Su ojo izquierdo era de vidrio. De vidrio azul claro, parecía barnizado por una eterna noche. Mi abuelo veía la vida por la mitad, suponía yo, sin hacer medias preguntas. Todo para él se resumía en un medio mundo. Pero veía la vida por completo. Yo sabía. Su mirada, muchas veces se detenía como si estuviera en un mismo punto. Y lo estaba.
Así empieza este libro que, más que un relato, es poesía, poesía que mana de la voz de un niño, el nieto, quien nos entrega el retrato que el recuerdo de su abuelo ha dejado grabado en su corazón. Este libro no se puede contar, es necesario leerlo, porque no está hecho de argumento, no hay fábula, ni trama. Hay lenguaje, hay voz, hay imágenes densas, potentes, evocadoras, que se quedan habitando en el interior del lector y germinan y florecen. Esa es la fuerza de este libro y quizás del estilo, del sello singular de la obra de Bartolomeu Campos de Queirós. El ojo de vidrio se convierte aquí en un símbolo de la mirada y la ceguera, de la locura y la lucidez, de la luz y la oscuridad, de la ambigua y misteriosa condición humana.
Es un libro para leer muchas veces por su profundidad. En ese aparente tono inocente del niño que narra, hay una voz que reflexiona sobre la verdad y la mentira, sobre la soledad, sobre los poderes del silencio, sobre la facultad del hombre de visitar los mundo ocultos del más allá, sobre la capacidad que tiene el ser humano de mirarse a sí mismo, de tomar distancia.

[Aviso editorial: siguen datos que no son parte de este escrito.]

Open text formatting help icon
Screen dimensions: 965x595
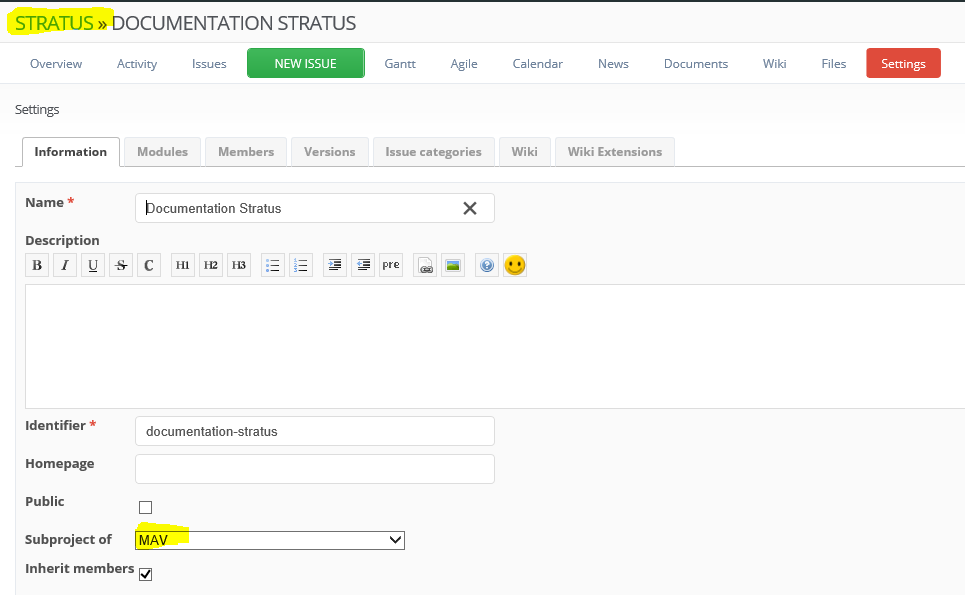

En ese monólogo del niño se va dibujando poco a poco el personaje del abuelo. Pero su voz es tan auténtica, tan profunda, que ese personaje se humaniza. Conocemos las fortalezas y debilidades del abuelo, su capacidad de llorar a escondidas, de viajar a tierras lejanas refugiado en el silencio. Pero también, poco a poco, se va configurando la vida del niño, sus preferencias, sus gustos, sus miedos, y luego su familia. El ojo de vidrio de mi abuelo, es además una historia familiar, una geografía de una familia de seis hijos, abandonados por su madre.